This is a stylish neck warmer & would make a nice Christmas gift.

https://coolcreativity.com/knit-2/self-fastening-flower-scarf-free-knitting-pattern/


----------



## dribla (Nov 14, 2011)

Oh so pretty, thank you for the link

Di


----------



## LibertyRose (Feb 8, 2018)

Thank you for the link, lots of lovely patterns there.


----------



## knitteerli (Jun 3, 2015)

Lovely! I forsee this as a favourite this year.


----------



## Tallest-Toad (Nov 11, 2017)

Oh yes I have seen that pattern. Now I have to get the pattern.


----------



## ParkerEliz (Mar 21, 2011)

I made this one for my mother not long ago. She really liked it. I thought it turned out really well. I had some beads that matched so I beaded the ball in the middle.


----------



## Roses and cats (Apr 17, 2013)

Very pretty, thank you for sharing.


----------



## LadyBecket (Jun 26, 2012)

Thank you so very much for this lovely pattern link!! This is something that I would love to make for this coming winter.


----------



## njbetsy (Apr 18, 2012)

Roses and cats said:


> Very pretty, thank you for sharing.


----------



## Curmudgeon (Dec 4, 2017)

Nice pattern. I like that.
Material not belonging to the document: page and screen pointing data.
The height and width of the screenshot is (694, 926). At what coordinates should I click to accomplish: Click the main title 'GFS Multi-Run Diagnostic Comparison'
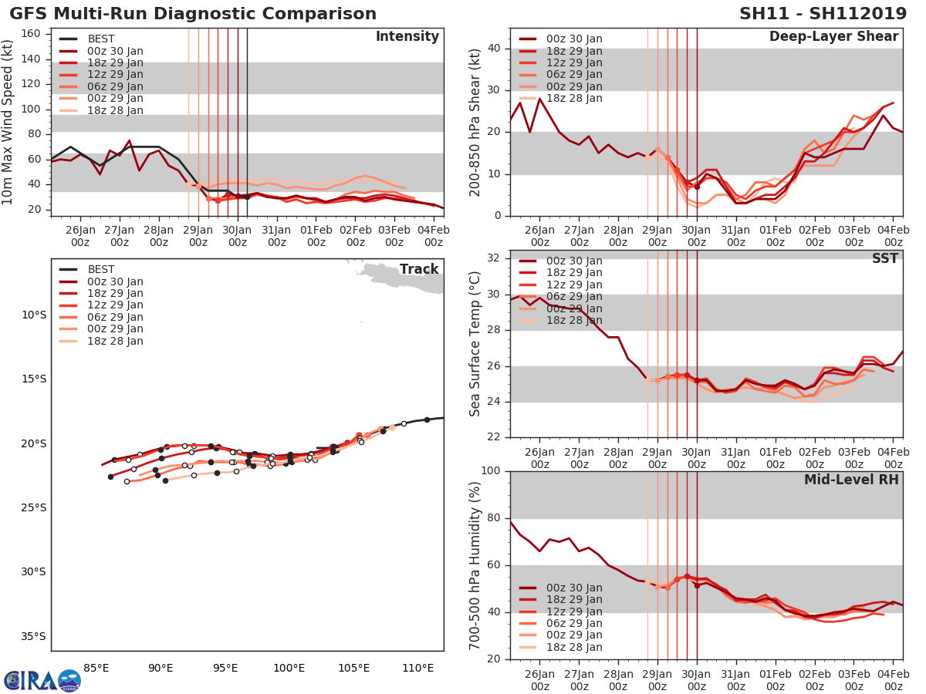click(193, 14)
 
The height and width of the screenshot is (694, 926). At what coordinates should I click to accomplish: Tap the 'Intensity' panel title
click(407, 37)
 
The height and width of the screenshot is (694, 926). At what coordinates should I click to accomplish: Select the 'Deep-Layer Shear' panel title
click(833, 37)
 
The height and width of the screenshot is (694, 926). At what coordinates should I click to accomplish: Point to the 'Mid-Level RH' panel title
click(851, 480)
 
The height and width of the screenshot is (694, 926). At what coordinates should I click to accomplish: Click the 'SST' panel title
click(886, 258)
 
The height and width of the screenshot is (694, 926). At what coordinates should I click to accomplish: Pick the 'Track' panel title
click(418, 269)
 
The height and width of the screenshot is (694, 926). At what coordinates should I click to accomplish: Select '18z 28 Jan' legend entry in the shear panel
click(570, 98)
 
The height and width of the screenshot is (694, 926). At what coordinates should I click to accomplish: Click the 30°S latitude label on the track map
click(34, 571)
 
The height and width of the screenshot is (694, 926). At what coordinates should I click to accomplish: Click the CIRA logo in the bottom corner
click(42, 680)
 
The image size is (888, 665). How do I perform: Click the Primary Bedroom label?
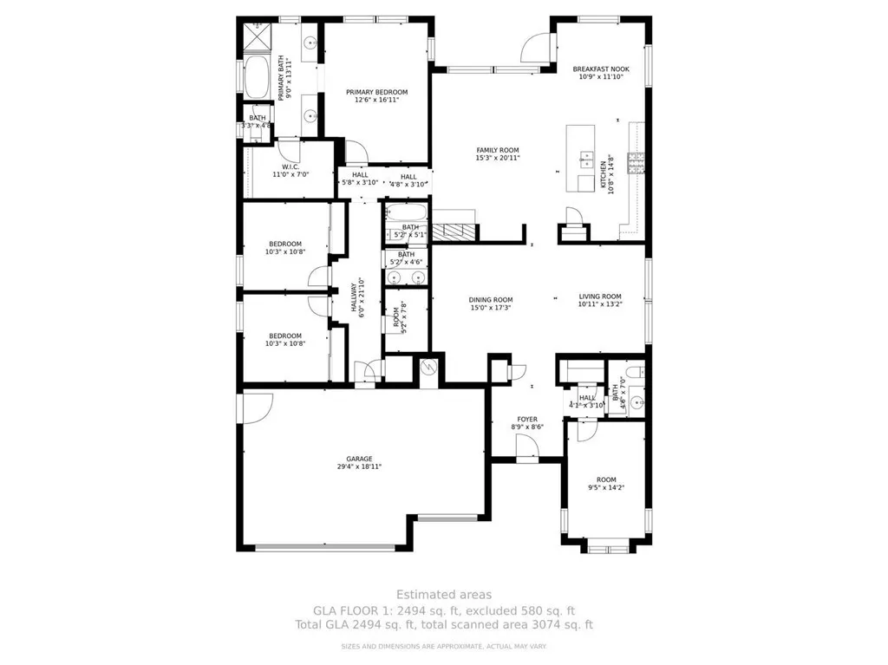coord(376,92)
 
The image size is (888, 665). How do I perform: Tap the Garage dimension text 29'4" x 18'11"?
coord(359,466)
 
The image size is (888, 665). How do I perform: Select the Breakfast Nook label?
coord(601,69)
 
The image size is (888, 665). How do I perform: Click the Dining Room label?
coord(491,300)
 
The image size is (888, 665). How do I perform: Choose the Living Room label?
coord(600,297)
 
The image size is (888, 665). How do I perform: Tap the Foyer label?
coord(527,419)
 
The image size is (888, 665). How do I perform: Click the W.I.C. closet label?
coord(291,167)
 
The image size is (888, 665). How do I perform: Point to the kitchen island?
coord(582,159)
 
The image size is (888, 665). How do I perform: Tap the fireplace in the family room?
coord(455,231)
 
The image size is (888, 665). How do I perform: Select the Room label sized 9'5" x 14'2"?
coord(605,479)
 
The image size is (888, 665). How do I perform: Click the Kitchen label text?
coord(604,174)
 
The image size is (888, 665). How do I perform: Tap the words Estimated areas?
coord(444,595)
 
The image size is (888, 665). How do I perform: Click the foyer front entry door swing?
coord(526,446)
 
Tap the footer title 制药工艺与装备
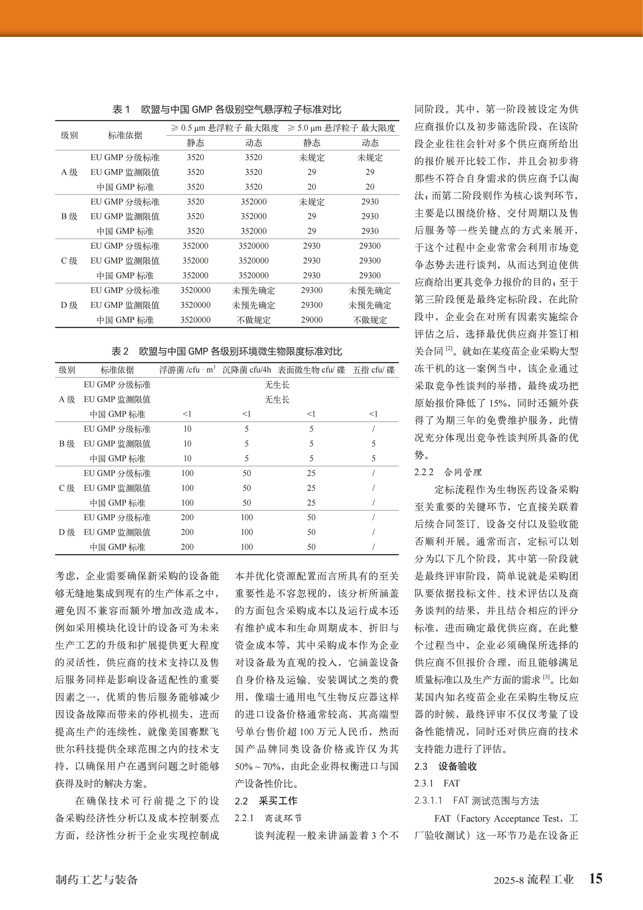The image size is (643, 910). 97,880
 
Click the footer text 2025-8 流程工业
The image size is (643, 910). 533,880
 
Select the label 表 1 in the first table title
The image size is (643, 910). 121,109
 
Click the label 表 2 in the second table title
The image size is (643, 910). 120,351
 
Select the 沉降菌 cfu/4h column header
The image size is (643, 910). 246,370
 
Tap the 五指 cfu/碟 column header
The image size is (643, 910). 374,370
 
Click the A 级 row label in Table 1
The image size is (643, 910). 69,172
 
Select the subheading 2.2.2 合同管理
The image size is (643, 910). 448,472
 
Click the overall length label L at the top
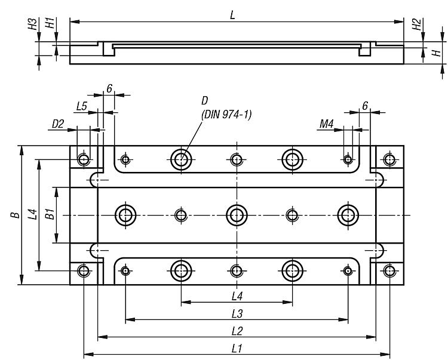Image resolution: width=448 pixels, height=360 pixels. coord(232,16)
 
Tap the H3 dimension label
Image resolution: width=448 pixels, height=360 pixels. coord(33,24)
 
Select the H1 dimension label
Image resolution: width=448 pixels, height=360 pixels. coord(50,23)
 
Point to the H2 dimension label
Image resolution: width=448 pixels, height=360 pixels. coord(416,24)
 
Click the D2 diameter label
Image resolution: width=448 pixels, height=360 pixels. coord(58,124)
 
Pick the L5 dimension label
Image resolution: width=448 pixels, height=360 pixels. coord(81,106)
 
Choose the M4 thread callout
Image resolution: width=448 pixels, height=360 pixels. coord(326,124)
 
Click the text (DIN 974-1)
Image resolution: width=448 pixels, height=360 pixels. coord(226,115)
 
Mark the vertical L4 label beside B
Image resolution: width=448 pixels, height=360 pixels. coord(33,214)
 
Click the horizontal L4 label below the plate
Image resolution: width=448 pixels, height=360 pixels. coord(237,297)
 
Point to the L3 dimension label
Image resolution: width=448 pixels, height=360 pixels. coord(237,314)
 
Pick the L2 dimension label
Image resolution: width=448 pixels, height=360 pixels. coord(237,331)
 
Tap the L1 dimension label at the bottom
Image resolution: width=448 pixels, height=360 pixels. coord(237,349)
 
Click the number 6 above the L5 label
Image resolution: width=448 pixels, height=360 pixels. coord(109,89)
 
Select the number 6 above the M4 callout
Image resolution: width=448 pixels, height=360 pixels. coord(365,106)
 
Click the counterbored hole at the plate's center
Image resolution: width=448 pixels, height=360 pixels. coord(237,215)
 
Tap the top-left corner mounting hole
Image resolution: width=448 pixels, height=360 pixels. coord(84,159)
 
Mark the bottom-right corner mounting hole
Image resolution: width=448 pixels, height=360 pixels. coord(389,270)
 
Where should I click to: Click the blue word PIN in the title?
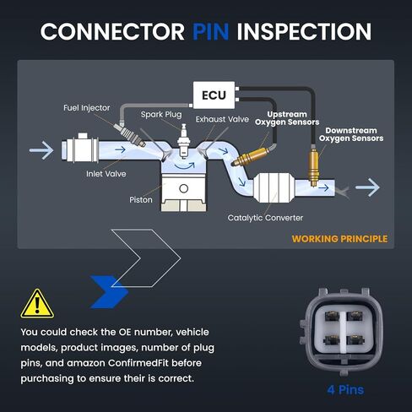coord(211,31)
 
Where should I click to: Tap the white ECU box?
coord(214,95)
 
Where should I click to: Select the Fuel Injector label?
coord(86,108)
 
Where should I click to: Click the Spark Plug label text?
coord(161,115)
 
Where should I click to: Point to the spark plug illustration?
coord(184,141)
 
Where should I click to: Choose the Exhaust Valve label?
coord(222,119)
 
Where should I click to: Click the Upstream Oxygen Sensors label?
coord(287,118)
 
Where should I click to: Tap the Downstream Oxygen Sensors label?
coord(351,134)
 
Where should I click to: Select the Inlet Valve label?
coord(106,174)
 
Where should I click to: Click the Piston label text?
coord(141,200)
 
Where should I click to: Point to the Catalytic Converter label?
coord(265,218)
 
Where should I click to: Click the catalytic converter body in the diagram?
coord(274,187)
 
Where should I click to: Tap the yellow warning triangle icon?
coord(37,304)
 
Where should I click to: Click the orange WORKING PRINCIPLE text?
coord(339,239)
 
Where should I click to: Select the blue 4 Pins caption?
coord(345,390)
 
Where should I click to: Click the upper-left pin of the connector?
coord(332,316)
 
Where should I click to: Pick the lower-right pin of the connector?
coord(355,340)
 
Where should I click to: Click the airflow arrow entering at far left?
coord(41,150)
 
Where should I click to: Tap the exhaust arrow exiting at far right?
coord(367,187)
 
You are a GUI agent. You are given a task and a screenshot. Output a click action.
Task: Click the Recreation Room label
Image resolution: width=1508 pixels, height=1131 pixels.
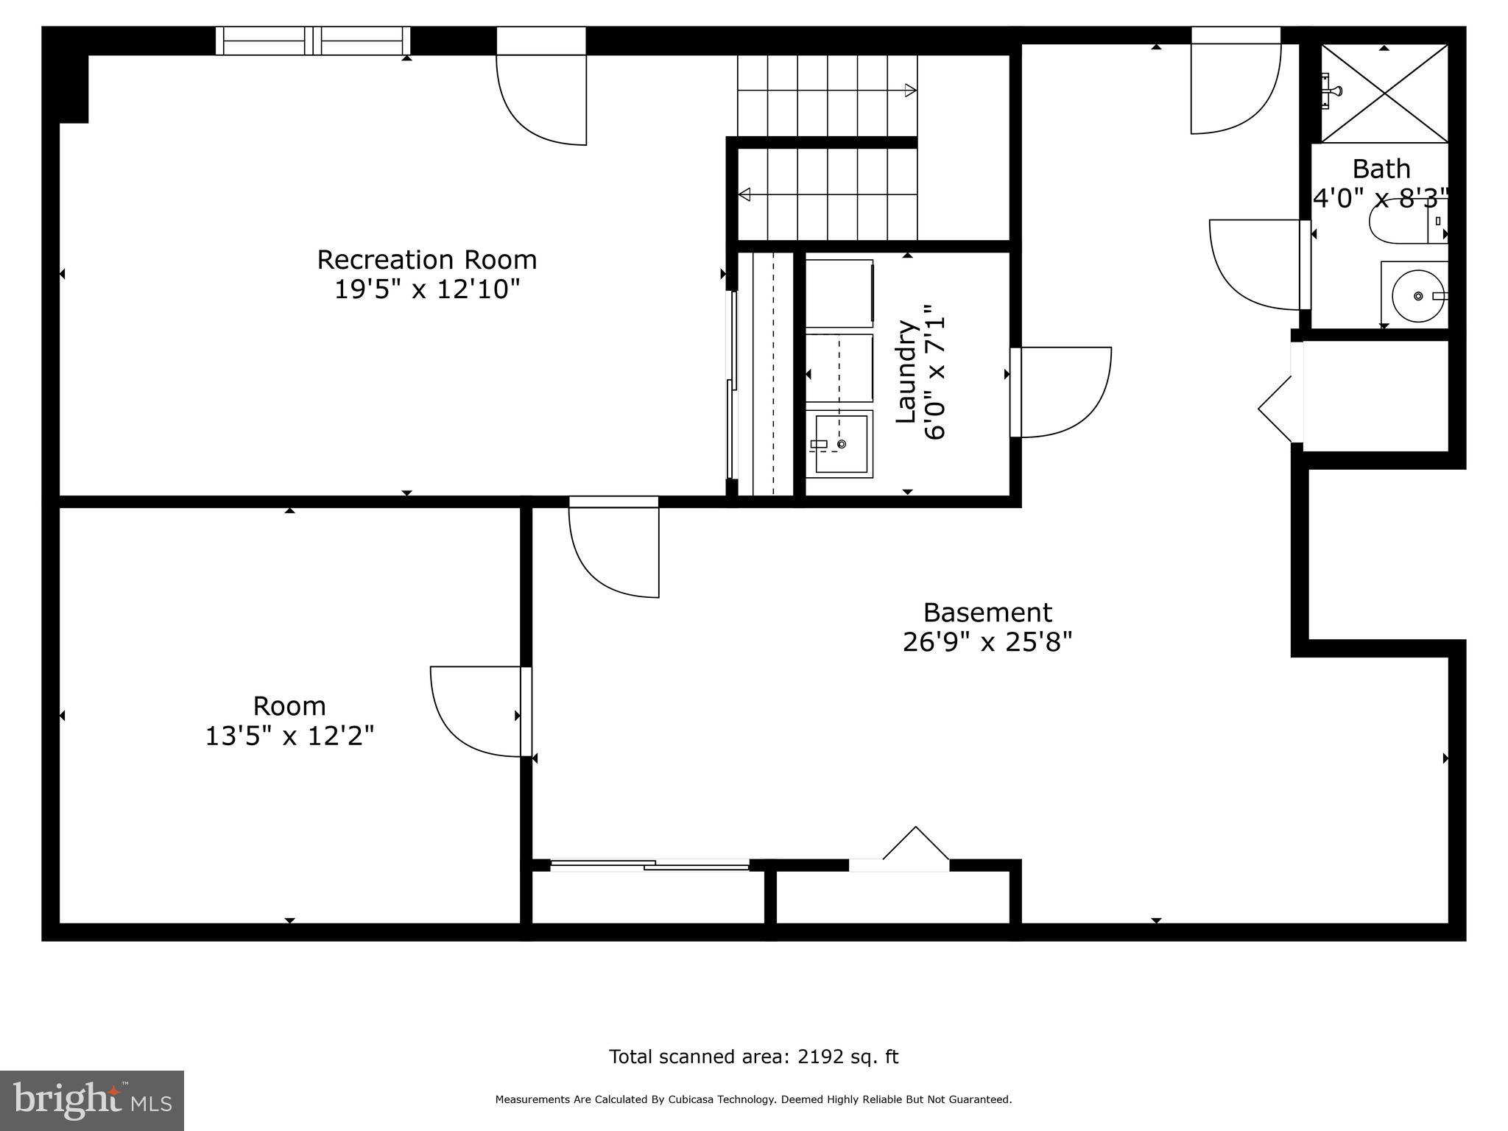426,260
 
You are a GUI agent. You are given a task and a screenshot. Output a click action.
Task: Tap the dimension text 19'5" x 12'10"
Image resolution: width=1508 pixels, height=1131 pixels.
426,289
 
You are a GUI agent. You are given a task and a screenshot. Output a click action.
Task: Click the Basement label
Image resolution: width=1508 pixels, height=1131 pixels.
987,613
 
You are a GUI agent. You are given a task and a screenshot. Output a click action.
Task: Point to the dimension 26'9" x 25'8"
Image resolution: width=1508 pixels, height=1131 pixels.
987,642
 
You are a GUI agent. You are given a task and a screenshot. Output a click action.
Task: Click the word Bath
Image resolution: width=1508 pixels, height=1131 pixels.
1381,169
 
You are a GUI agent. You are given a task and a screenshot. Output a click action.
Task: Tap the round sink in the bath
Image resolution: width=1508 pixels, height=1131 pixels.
1418,296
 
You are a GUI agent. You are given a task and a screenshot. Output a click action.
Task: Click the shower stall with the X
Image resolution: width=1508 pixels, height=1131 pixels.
1384,94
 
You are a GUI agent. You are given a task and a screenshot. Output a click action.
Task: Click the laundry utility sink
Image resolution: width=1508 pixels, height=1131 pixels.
839,443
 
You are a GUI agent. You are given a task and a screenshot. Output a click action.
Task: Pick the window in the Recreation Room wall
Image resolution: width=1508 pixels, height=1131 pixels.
313,40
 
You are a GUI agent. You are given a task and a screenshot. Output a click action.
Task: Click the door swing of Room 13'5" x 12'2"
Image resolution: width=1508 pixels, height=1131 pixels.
475,711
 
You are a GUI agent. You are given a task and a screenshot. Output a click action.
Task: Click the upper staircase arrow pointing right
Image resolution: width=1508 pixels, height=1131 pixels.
910,91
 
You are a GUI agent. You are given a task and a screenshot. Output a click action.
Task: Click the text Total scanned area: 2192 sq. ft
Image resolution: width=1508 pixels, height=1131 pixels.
753,1057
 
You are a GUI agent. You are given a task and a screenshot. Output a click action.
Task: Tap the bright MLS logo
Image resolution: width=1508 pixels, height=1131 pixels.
91,1100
Another project to convert to crochet!


----------



## rosw (Sep 19, 2011)

Thank you for the link. Love the colour. A nice way to brighten up a top. Will be treating myself and would make a good stocking filler.
Also a nice short project, just what I am looking for. Over 30 degrees and it is not yet noon. Really hot for the UK!


----------



## justinjared (May 31, 2012)

Thank you.


----------



## HappieGram (Oct 31, 2011)

What a great idea. Thank you for the link.
It’s gorgeous.


----------



## Lilyan (Dec 16, 2015)

What a good idea. I like that it locks in place.


----------



## Madassie (Jan 21, 2015)

Thank you for sharing, it looks lovely!


----------



## kathycapp (Sep 22, 2014)

Very pretty and just a nice change from all the cowls.


----------



## HappieGram (Oct 31, 2011)

ParkerEliz said:


> I made this one for my mother not long ago. She really liked it. I thought it turned out really well. I had some beads that matched so I beaded the ball in the middle.


Beautiful. The beading is perfect. Great job.


----------



## Longtimer (May 23, 2013)

Very nice. Thank you so much. Also thank you for including the picture with the link. Very thoughtful.


----------



## Limey287 (Nov 6, 2011)

What a terrific pattern, thanks for sharing - definitely on my list to make


----------



## jeanne63 (Mar 14, 2014)

I found that last week, printed it and should get it together to knit...so cute.


----------



## mdherde (Oct 30, 2013)

Thanks


----------



## saukvillesu (Jan 10, 2013)

This is a good stash buster, too. I made about a dozen a year or so ago because I thought they would sell well and I liked the design. I posted on Etsy and none sold. Also tried some craft fairs. I don't understand it!


----------



## JudithKnits (Sep 28, 2017)

Thank you for the pattern reference laceluvr. I initially thought it would be a craft fair item. Then I read saukvillsu's comment. I think I will make one up and get some feedback before I do more for the shows.


----------



## riversong200 (Apr 20, 2014)

Fun scarf! Thanks for posting.


----------



## GrannyH (Jul 4, 2011)

Neat idea. If you make it shorter, it could be a headband!


----------



## IndigoSpinner (Jul 9, 2011)

This is absolutely brilliant! What a great knitted closing for anything!


----------



## Jill Erin (Jan 12, 2014)

So lovely. Thank you for the pattern!


----------



## laceluvr (Feb 16, 2012)

ParkerEliz said:


> I made this one for my mother not long ago. She really liked it. I thought it turned out really well. I had some beads that matched so I beaded the ball in the middle.


Oh, that is beautiful. Love your yarn color & especially the beads. When I saw the pattern, I immediately thought of using beads for the 'button'; or perhaps a large glitzy vintage button...so many possibilities for this pattern. Thanks for posting a photo of your project.


----------



## lexiemae (Aug 14, 2013)

Thank you, what a nice change, I like the way it fastens. I keep all the unusual "one off" larger buttons I get gifted, I will try this using a button in the middle of the flower (I can't knit in the round so my flower will be different). On my list of things to do. :sm16:


----------



## Mary JB (May 14, 2011)

So pretty, and doesn’t look too difficult.


----------



## oannejay (Apr 12, 2012)

Really beautiful. It would be a pleasure to wear. Thanks for posting!


----------



## Nanamel14 (Aug 4, 2016)

Beautiful, thanks for sharing


----------



## mombr4 (Apr 21, 2011)

that is very pretty

thanks for sharing


----------



## idabit (Feb 11, 2011)

Absolutely !!! Many Thanks for this pretty one, it should be fun to do, quick and satisfying


----------